Nothing changed, I just didn't add it because I didn't understand it. Care to elaborate? 😁
Zlib doesn’t track the original size of our file, nor our compression ratio for us. It simply takes the string of our data which we give it and then crunches it down into a compressed form. So lets say we start with a file of 1000 bytes in size. If it’s text, it might compress down to 40 bytes...
When we send that 40 bytes back to zlib to decompress, zlib has do idea of how compressed it is, or how much memory it needs to uncompress it. Unless we tell it the size of memory it needs to reserve, it runs a trial-and-error decompression method for us.
PASS 1; Reserve 100 bytes... Attempt decompress... FAIL, not enough memory to fully decompess.
PASS 2; Reserve 200 bytes... Attempt decomress... FAIL.
PASS N; Reserve 10000 bytes... Attempt decompress... SUCCESS! Return the 1000 bytes of the original, free the temp memory.
That optional parameter lets us bypass that trail and error by telling it the exact size it needs to reserve to return our uncompressed data back to us.
PASS 1: Reserve 1000 bytes of memory. Decompress... SUCCESS... Return 1000 bytes.
(Of course the values aren’t set in 100s of bytes, but instead are much larger by default internally, but it highlights the process.)

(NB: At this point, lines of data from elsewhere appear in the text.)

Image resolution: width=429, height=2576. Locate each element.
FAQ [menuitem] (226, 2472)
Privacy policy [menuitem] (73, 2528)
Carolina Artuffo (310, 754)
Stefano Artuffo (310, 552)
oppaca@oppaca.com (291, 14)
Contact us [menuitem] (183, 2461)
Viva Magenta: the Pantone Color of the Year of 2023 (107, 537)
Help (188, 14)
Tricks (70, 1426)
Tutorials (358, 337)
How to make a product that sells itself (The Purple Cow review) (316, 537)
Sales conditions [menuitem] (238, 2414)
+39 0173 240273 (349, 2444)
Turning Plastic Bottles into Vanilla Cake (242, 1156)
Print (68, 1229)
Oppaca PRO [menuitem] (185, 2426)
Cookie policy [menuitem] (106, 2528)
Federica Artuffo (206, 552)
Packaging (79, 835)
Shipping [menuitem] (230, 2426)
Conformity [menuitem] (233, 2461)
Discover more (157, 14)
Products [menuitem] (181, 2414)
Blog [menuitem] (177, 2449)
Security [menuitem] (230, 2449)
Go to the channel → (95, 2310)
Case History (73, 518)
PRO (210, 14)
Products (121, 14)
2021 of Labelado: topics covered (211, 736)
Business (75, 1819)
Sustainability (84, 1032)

For people who are worried about efficiency and minimal memory use, they’re much better served if they use the optional parameter to manually set the return size — especially if dealing with large files which may need multiple attempts at resizing to reserve the right amount of memory for the full decompression.
Use would be similar to:
Text$ = “Whatever we want to compress.... lots more junk”
OriginalSize = LEN(text$)
Compressed$ = _DEFLATE$(text$)
... other program stuff you want to do...
Decompressed$ = _INFLATE$(Compressed$, OriginalSize)
The above tells Zlib the exact amount of memory it needs to reserve the data we send it... Without that optional parameter, it just makes a guess at what’s needed, and then guesses bigger and bigger, until it either succeeds or runs out of memory and finally pops an error.
Inflate without size is for quick and easy coding. Inflate with size is for efficient, quicker programs. If I just wanted a demo for the forums, I probably wouldn’t worry about that parameter (or if I knew my extracted file sizes were small). If I was concerned about FPS, for video ot a game, then I’d store those values and be certain to use them with the command.
EDIT to expand:
And for those curious, I just checked our source to get default size: _INFLATE reserves 10MB by default as a memory buffer to extract to, and increases the buffer by 10MB per pass until it’s large enough to hold your uncompressed data.